Having recently taken ownership of IBM"s PC division, the China-based PC manufacturer has discovered seamless interoperability between differing versions of SAP"s software really can be achieved on-time and on-demand.

It"s just sometimes quicker if one re-enters the data manually rather than squabbling over who does precisely which bit of the seamless Enterprise Application Integration (EAI) delivery.

According to Lenovo, both IBM"s PC division and Lenovo use SAP applications to handle orders and distribution. However, none of the vendors are able to explain why manual re-keying is necessary in the age of service oriented, real-time, adaptive or interoperable enterprise systems.
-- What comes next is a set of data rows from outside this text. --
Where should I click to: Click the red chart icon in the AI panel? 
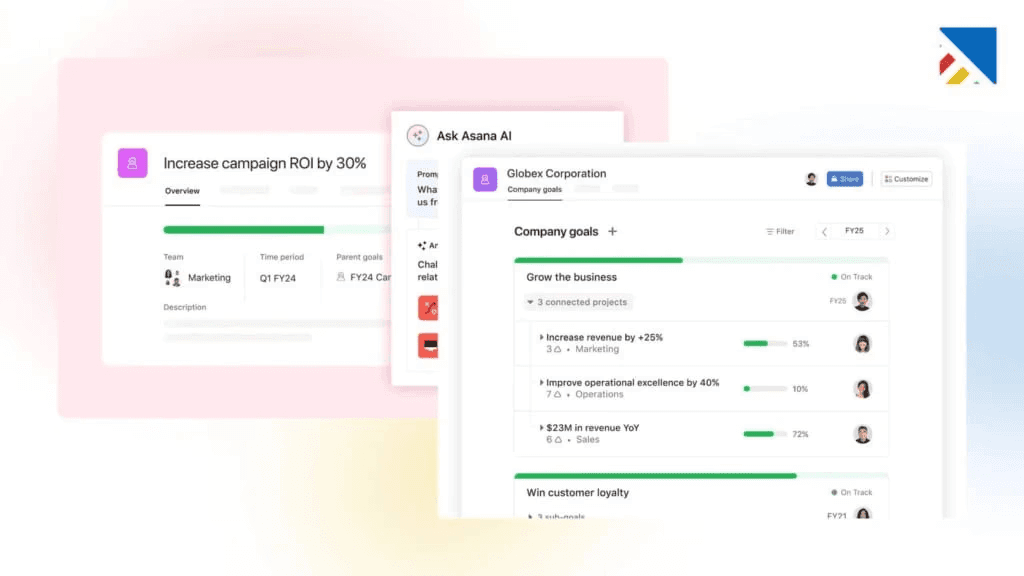[x=429, y=307]
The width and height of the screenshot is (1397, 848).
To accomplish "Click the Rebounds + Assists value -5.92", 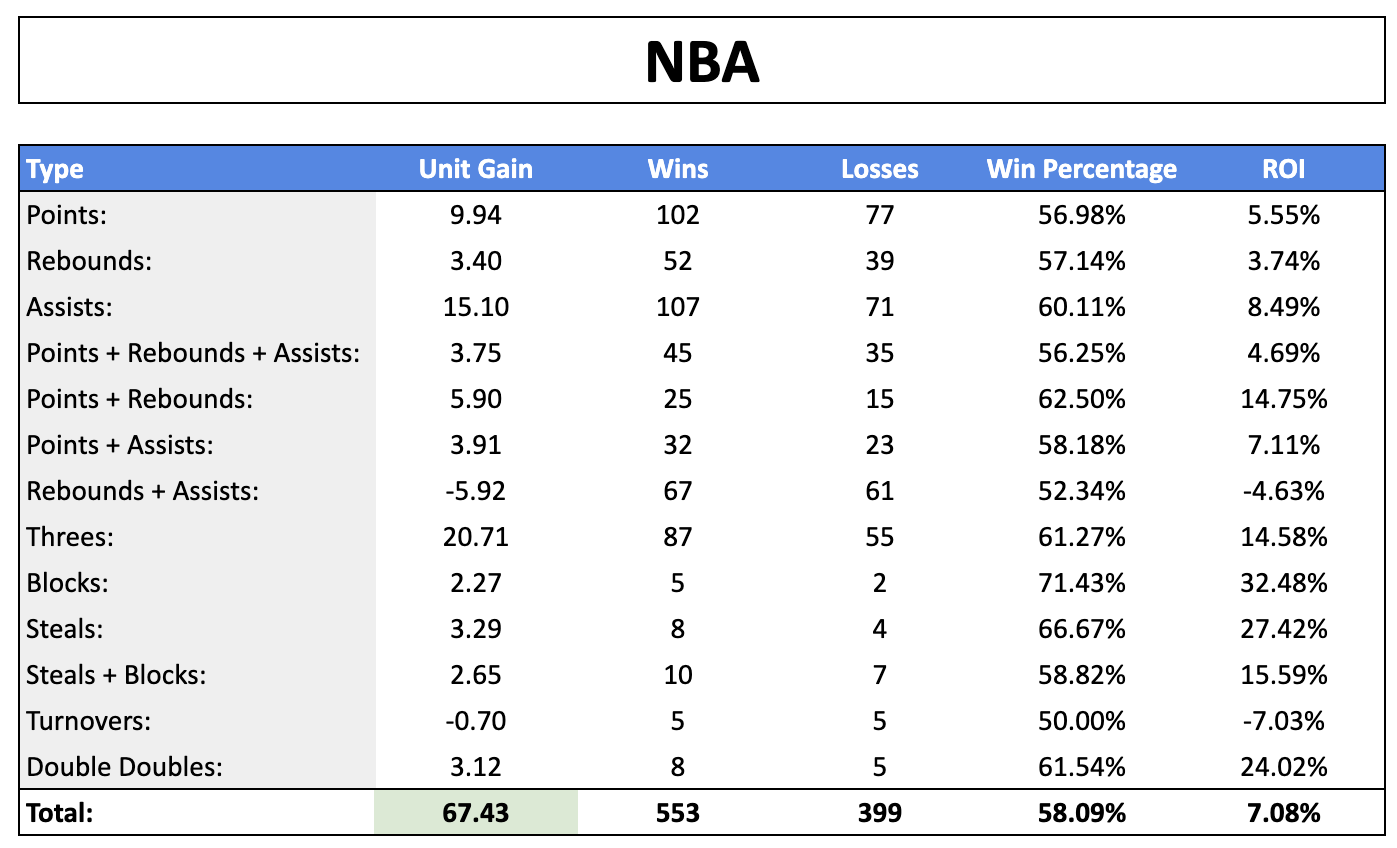I will pos(475,491).
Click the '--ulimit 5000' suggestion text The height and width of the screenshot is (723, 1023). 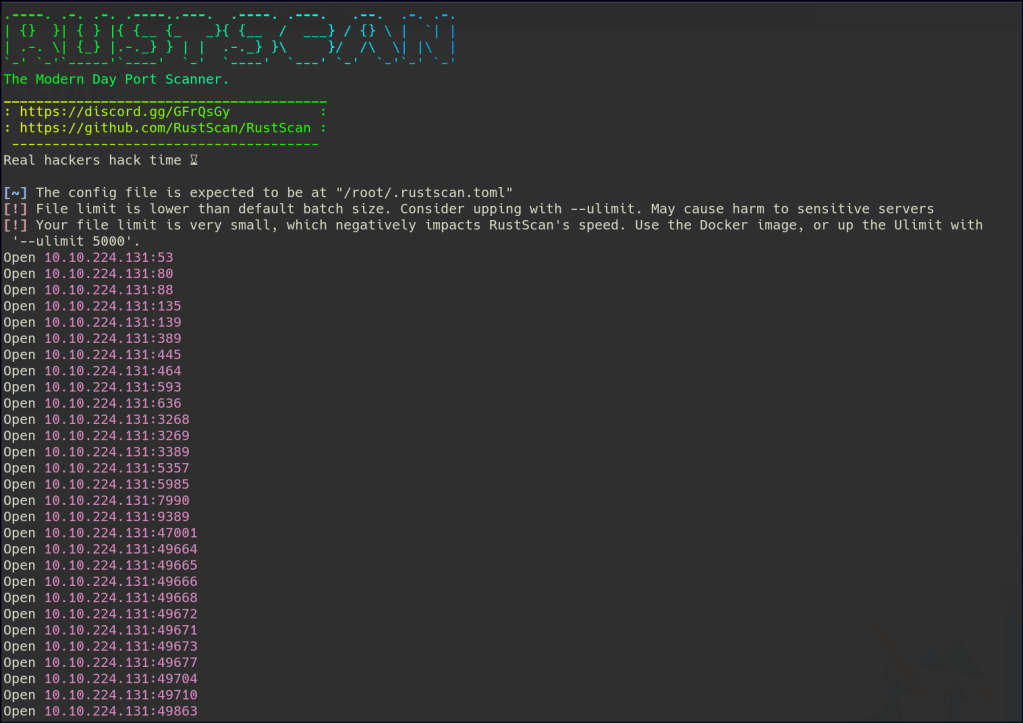pyautogui.click(x=76, y=241)
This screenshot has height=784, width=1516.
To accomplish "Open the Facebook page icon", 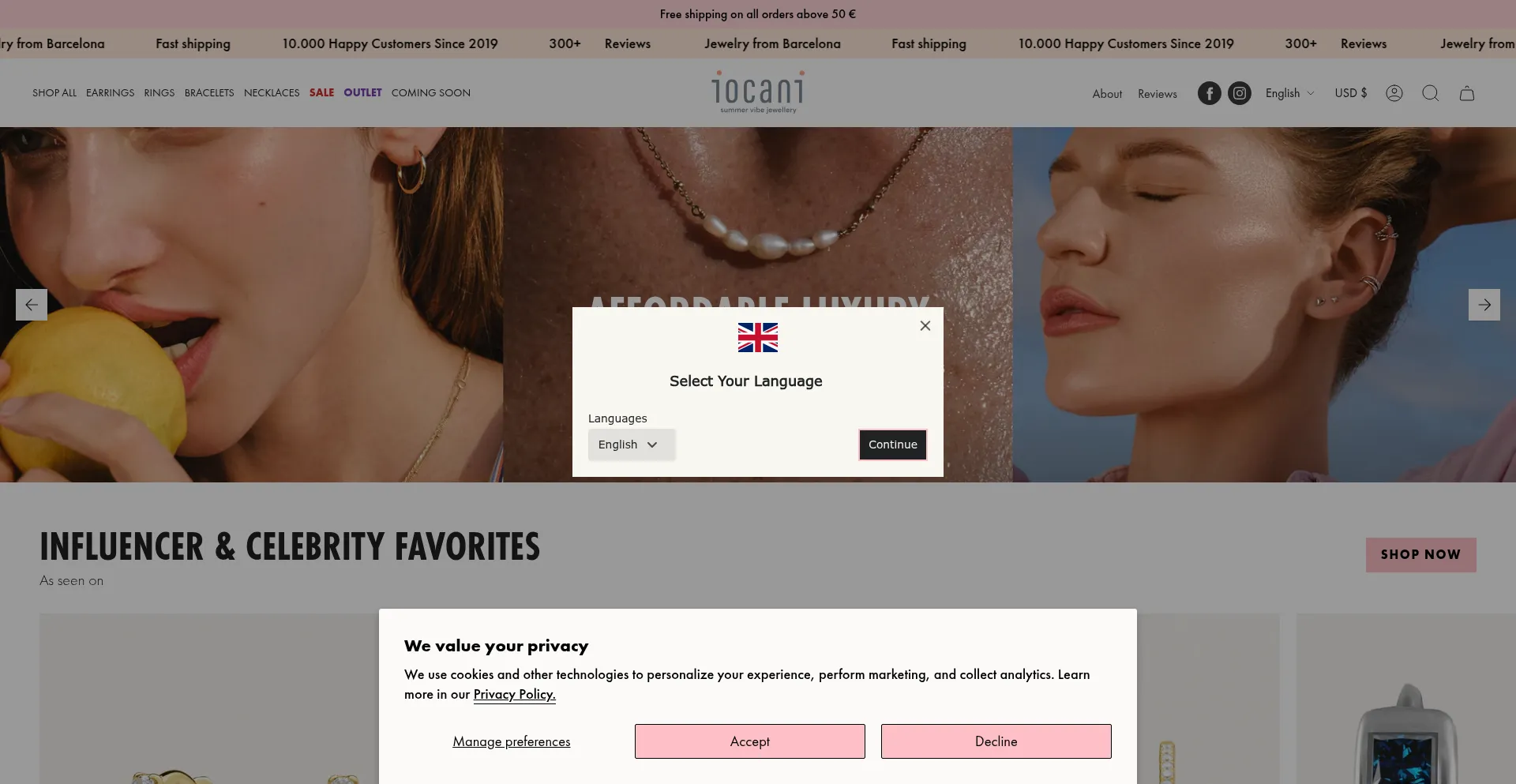I will tap(1209, 93).
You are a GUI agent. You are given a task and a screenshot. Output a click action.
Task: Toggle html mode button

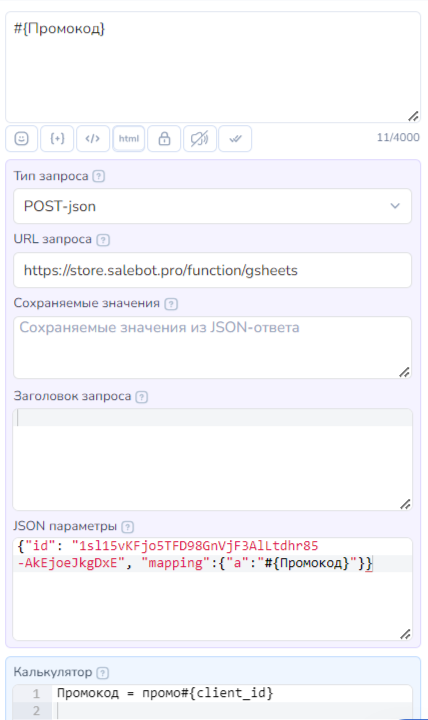(x=129, y=138)
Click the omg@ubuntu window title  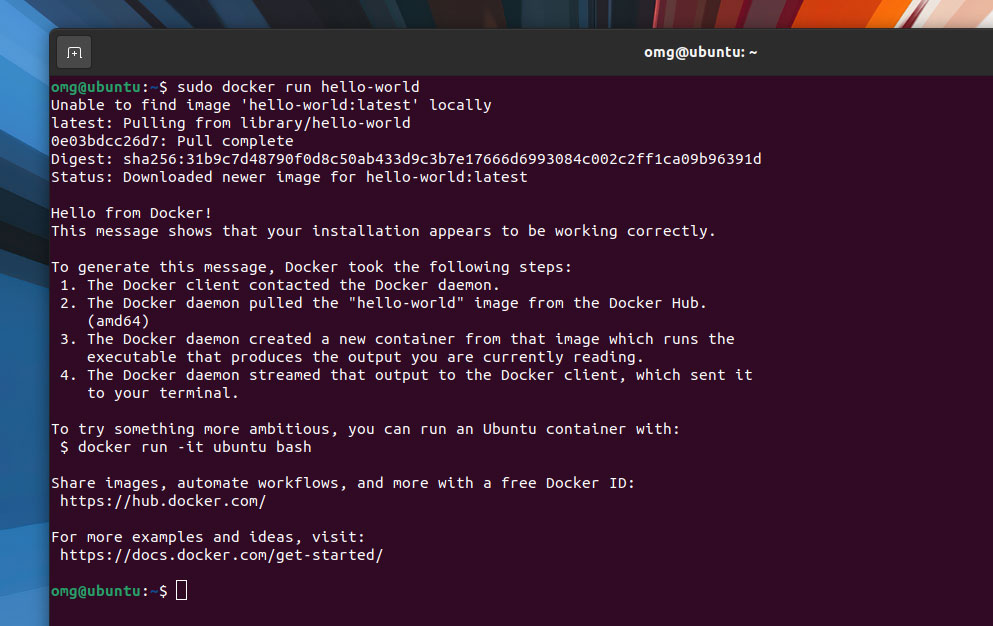click(x=700, y=53)
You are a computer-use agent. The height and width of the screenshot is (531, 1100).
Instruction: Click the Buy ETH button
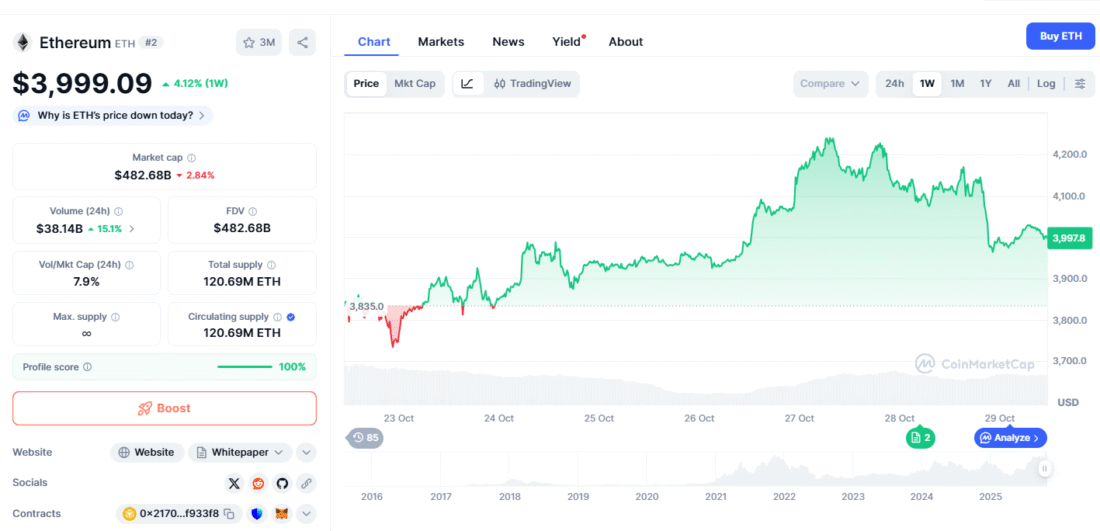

It"s just the way vendor systems operate.

The fallout from the vendor menage a trios came to light after questions were raised when delays started to hit Lenovo and IBM"s PC supply chain in the middle of its second-quarter 2005 shipping cycle, with a number of clients experiencing delivery delays following IBM"s sale of its PC division to Lenovo in December 2004.

According to a Lenovo spokesperson, the vendor has now re-keyed almost all of its local ordering and distribution system after customer delivery promises took precedence over EAI promises.

Officially the Lenovo line is that "temporary issues with transitioning our SAP systems from IBM Personal Computing Division Australia / New Zealand to Lenovo Australia / New Zealand back in May have been resolved in-house".

Among clients suffering delays has been the NSW Department of Education and Training (DET) which ordered some 25,000 desktops from IBM, only to find their PC OEM vendor promptly sold off.

Concerns escalated when some machines due for delivery failed to materialize on the specified dates, with integration teams stood down on as little as 24 hours notice of delayed deliveries.

According to a DET spokesman, 5 percent of the forecast deliveries for the massive roll-out failed to materialize on time due to "some logistical problems" in PC deliveries to regional areas.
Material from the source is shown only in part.